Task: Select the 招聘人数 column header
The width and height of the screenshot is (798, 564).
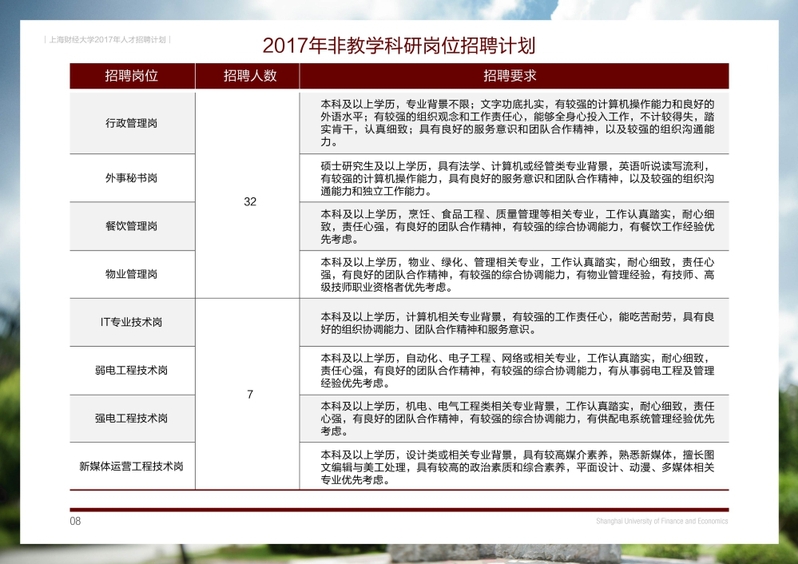Action: (x=250, y=76)
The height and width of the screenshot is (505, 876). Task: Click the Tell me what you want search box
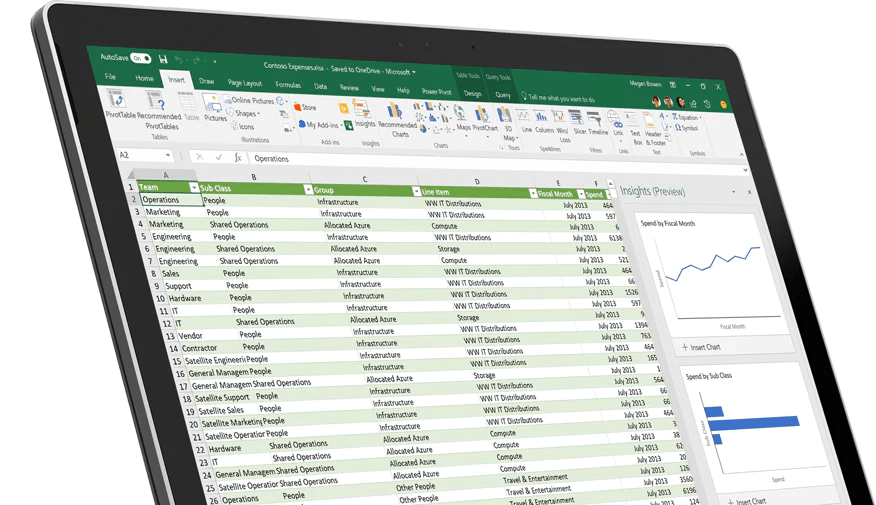[x=560, y=98]
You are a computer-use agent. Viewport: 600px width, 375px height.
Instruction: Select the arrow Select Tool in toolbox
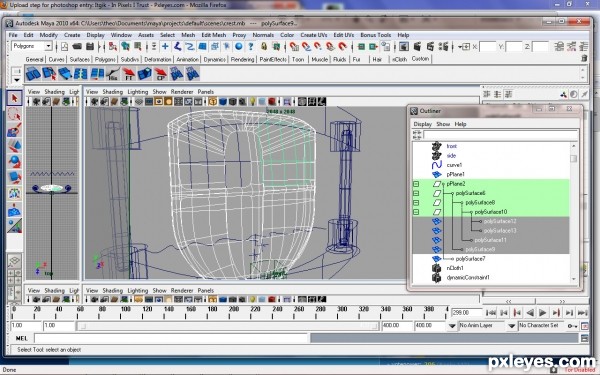[x=15, y=98]
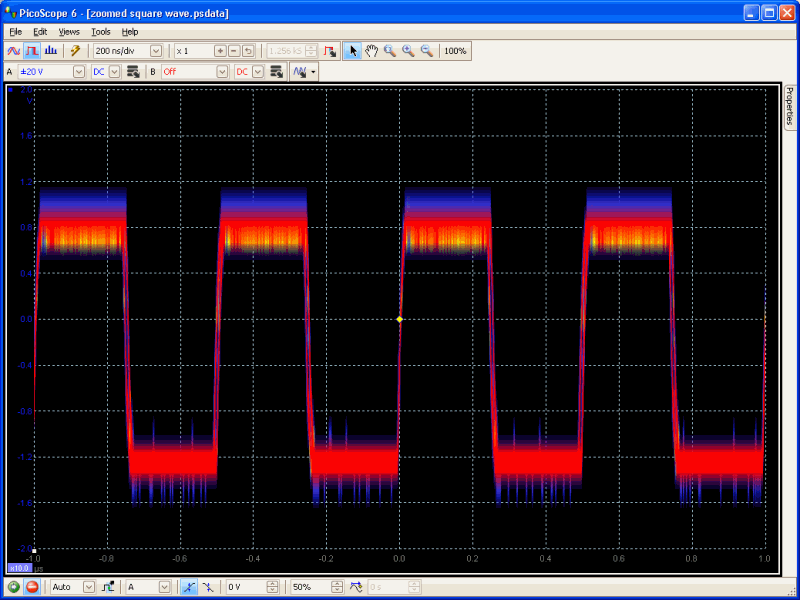800x600 pixels.
Task: Expand the Auto trigger mode dropdown
Action: [89, 587]
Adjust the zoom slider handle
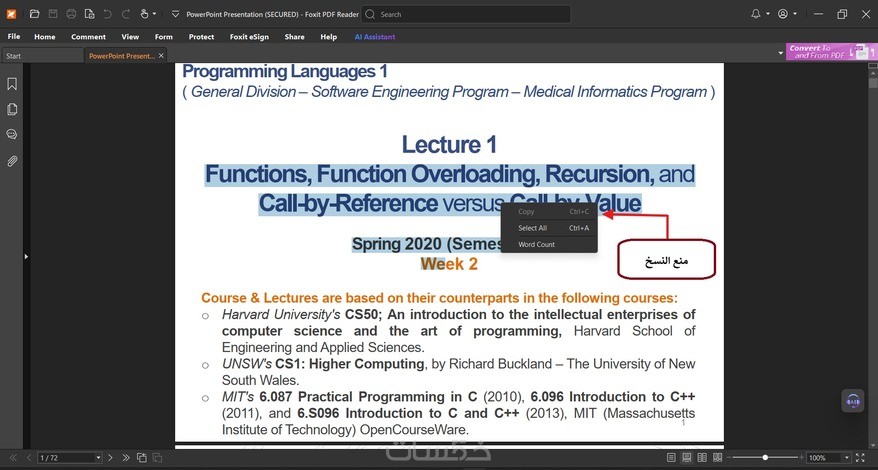The height and width of the screenshot is (470, 878). pos(765,458)
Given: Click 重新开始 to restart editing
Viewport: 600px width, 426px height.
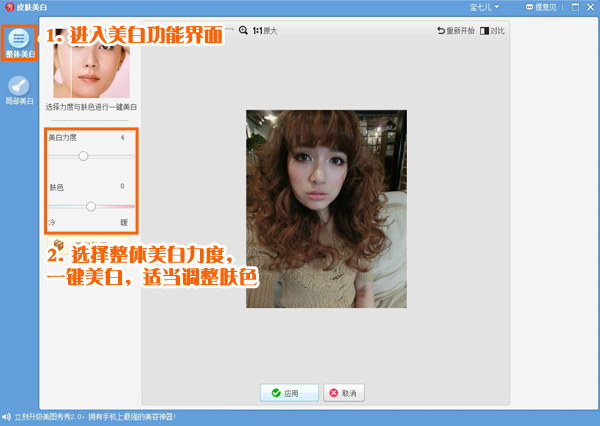Looking at the screenshot, I should coord(455,31).
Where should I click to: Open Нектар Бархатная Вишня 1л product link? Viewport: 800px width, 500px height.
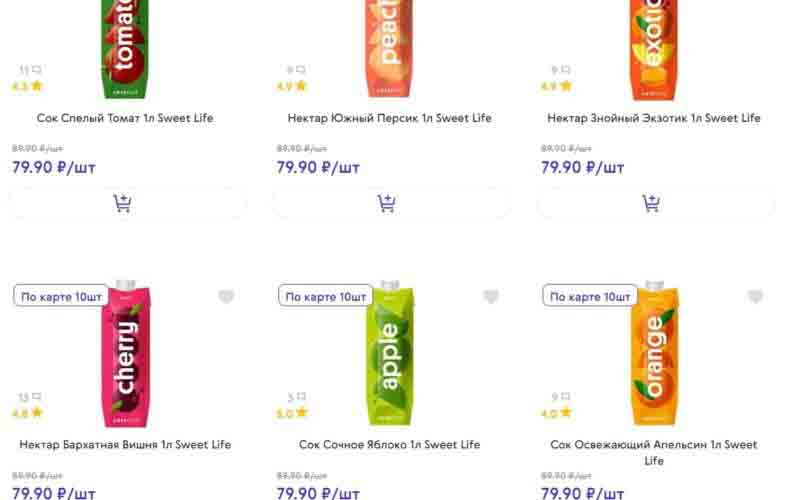click(x=125, y=444)
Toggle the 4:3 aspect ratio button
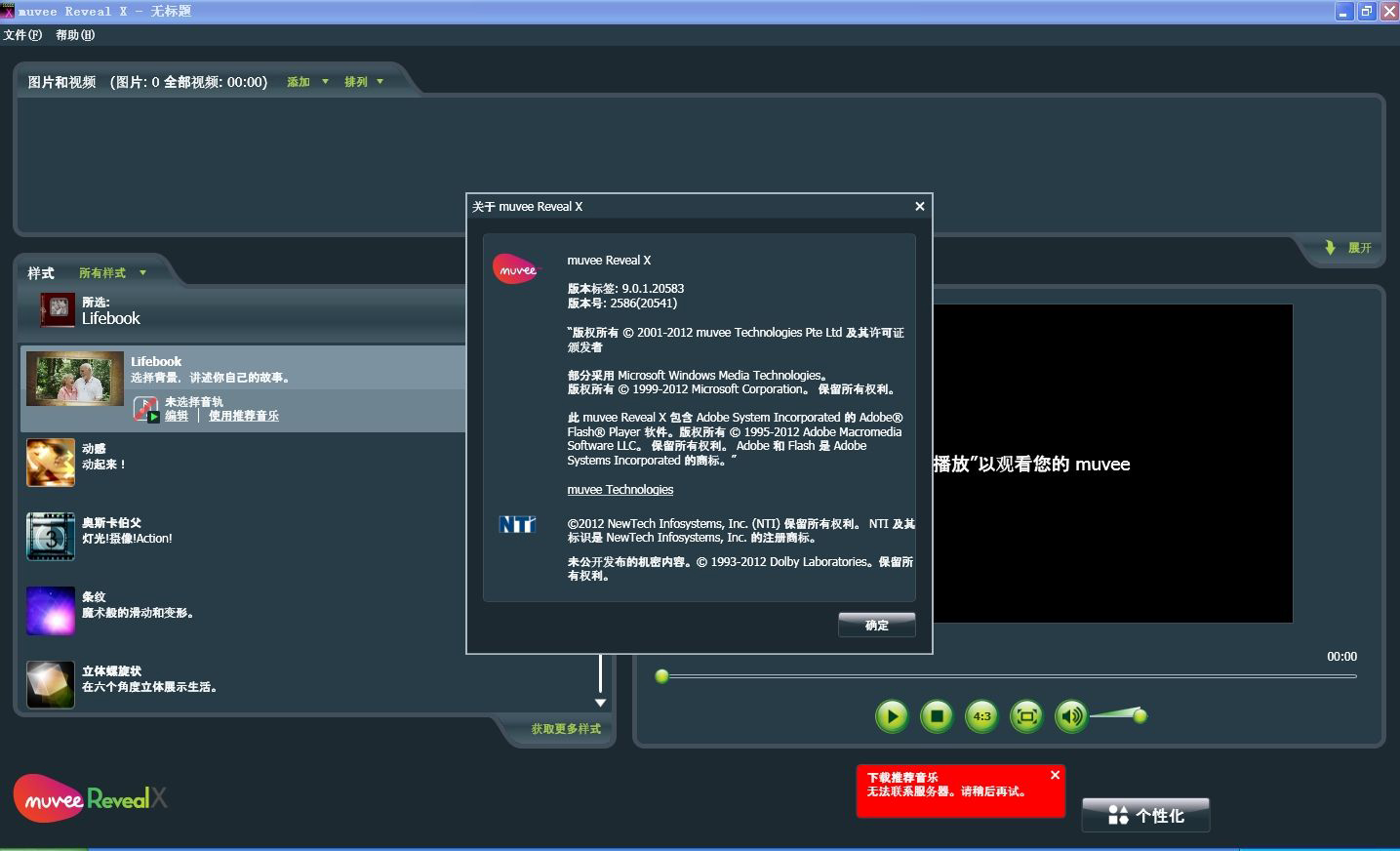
══════════════════════════════
PROBLEM DETAILS. The entries above need to be repeated word for word, minus their pictures.

SOLUTION.
Task: Select the 招聘人数 column header
The width and height of the screenshot is (798, 564).
Action: (x=250, y=76)
The height and width of the screenshot is (505, 876). Task: Click the Tell me what you want search box
[x=560, y=98]
You are a computer-use agent. Viewport: 600px width, 375px height.
Instruction: Select the arrow Select Tool in toolbox
[x=15, y=98]
800x600 pixels.
Task: Expand the Auto trigger mode dropdown
Action: [89, 587]
Adjust the zoom slider handle
The height and width of the screenshot is (470, 878). pos(765,458)
Given: Click 重新开始 to restart editing
Viewport: 600px width, 426px height.
Looking at the screenshot, I should coord(455,31).
Where should I click to: Open Нектар Бархатная Вишня 1л product link? Viewport: 800px width, 500px height.
click(x=125, y=444)
Toggle the 4:3 aspect ratio button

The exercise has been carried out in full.